Excellent news in Oldham East and Saddleworth. Gaining more than 42 percent of the vote with a majority of over 3500 Labour has demonstrated that we are coming back strongly. We are once again a force to be reckoned with.
Tellingly the Conservative vote collapsed, a mere 4500 votes, just under 13 percent, a very poor third indeed. As we may have expected the Liberal Democrats took 31.9 percent, unsurprising perhaps in this Liberal area.
Our new MP, Debbie Abrahams, is an expert on health and I very much hope she will put this to good use in the House of Commons. There is, indeed much to be done, not least in response to the Tory-led coalition’s recent public consultation document.

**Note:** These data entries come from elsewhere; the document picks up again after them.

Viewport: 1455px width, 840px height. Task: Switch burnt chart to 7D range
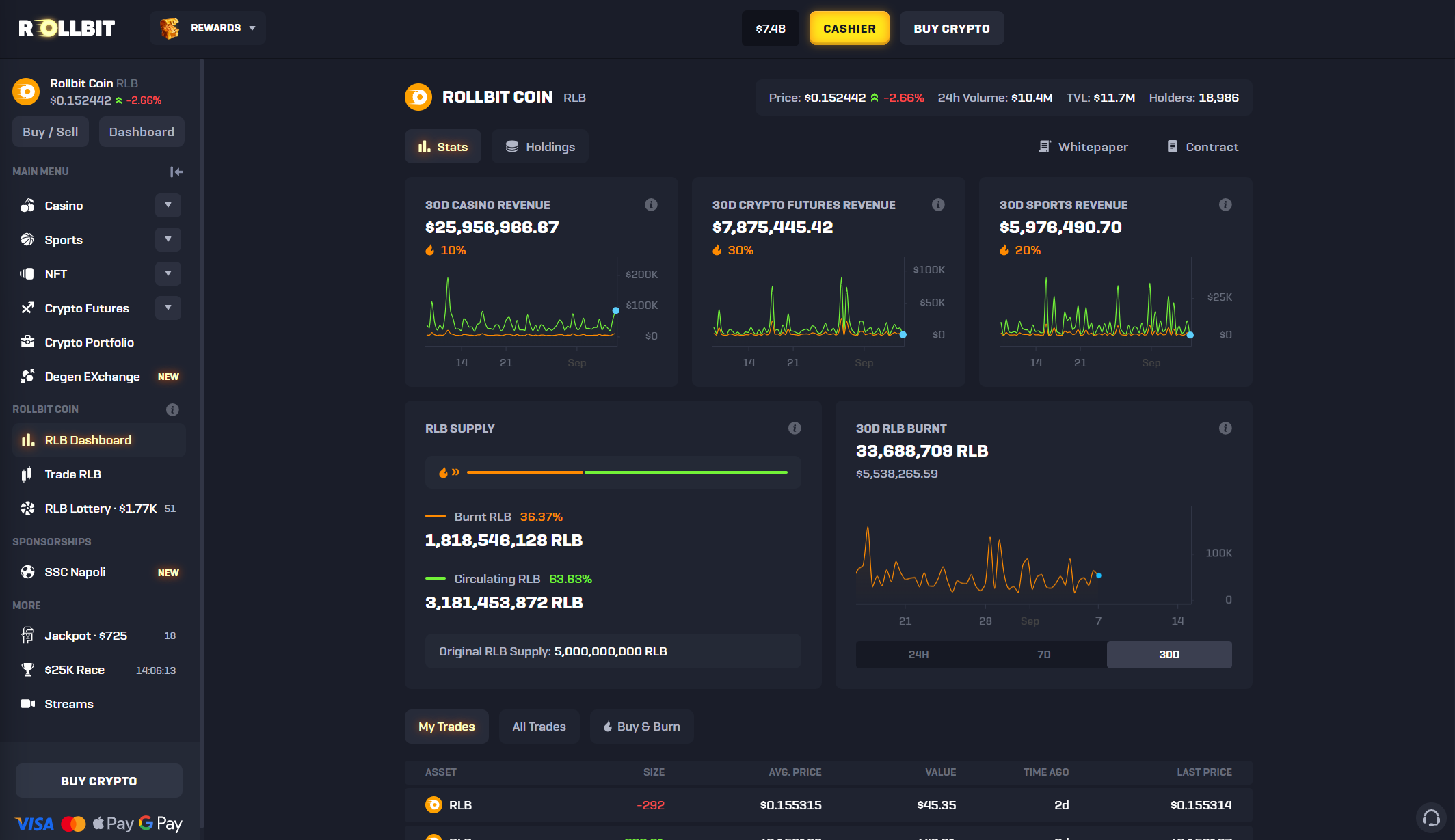click(x=1043, y=654)
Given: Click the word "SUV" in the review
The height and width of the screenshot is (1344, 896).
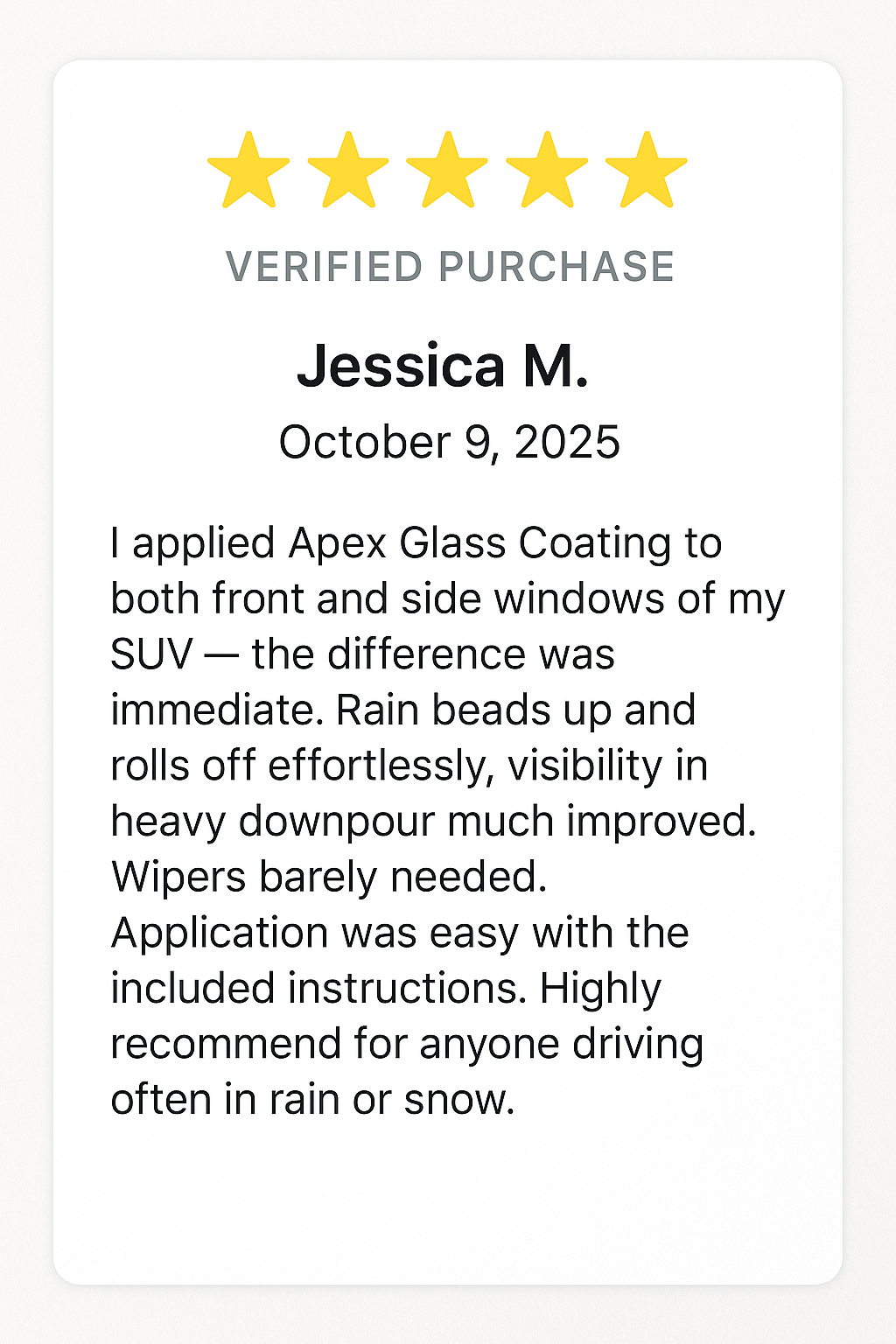Looking at the screenshot, I should (150, 654).
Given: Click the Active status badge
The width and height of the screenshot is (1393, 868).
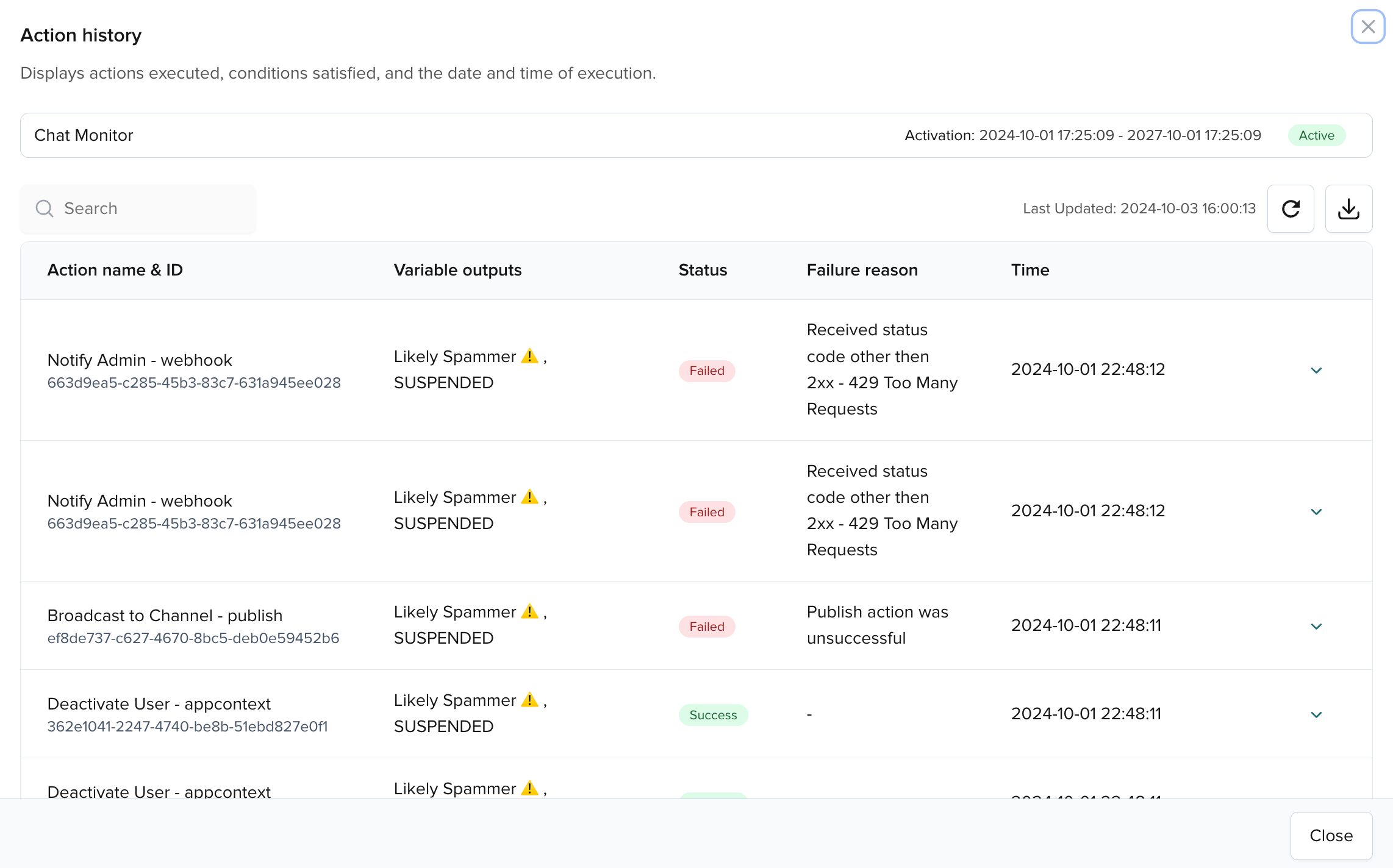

Martin Rathfelder, Director of the Socialist Health Association (SHA), recently panned Liberating the NHS: Greater choice and control saying Health Secretary Andrew Lansley’s idea that free market competition will drive up standards and drive down prices was communicated in a duplicitous way.
The words ‘private’, “market” or “commercial” do not, in fact, appear in the 58-page document. Instead, commercial services are referred to as ‘any willing provider’ or as ‘independent providers’, obviously an attempt to stop people saying what they think about NHS privatisation. Companies owned by shareholders and hedge funds are not independent. They are accountable to owners who want to see profits.
The British Attitudes Survey has already found that the public are suspicious of private organisations running or providing public services. Less than a third of those surveyed favoured private companies providing NHS hospital services. It is sad when a public consultation document that claims to be ‘about giving people the information they need to exercise control’ is doing the opposite, for fear of the public saying what the Conservative-led government already knows they think.
The SHA have said they support choice for patients over treatment options and amongst existing (mostly NHS) providers, as indeed do I. Most patients want more choice about how they are treated. Fewer want a choice about where they are treated, and most money is spent on patients who are too ill to choose. The examples of choice in the document are choices which are already available to patients. The plan to fragment services so that every aspect of the patient pathway is exposed to competition is not apparent to the reader.
You may be interested to know that the Socialist Health Association, which helped to establish the NHS in 1948, has seen its membership shoot up 10% since the publication of Mr Lansley’s plans for the NHS, graphically illustrating that people do not trust the Tories with the NHS.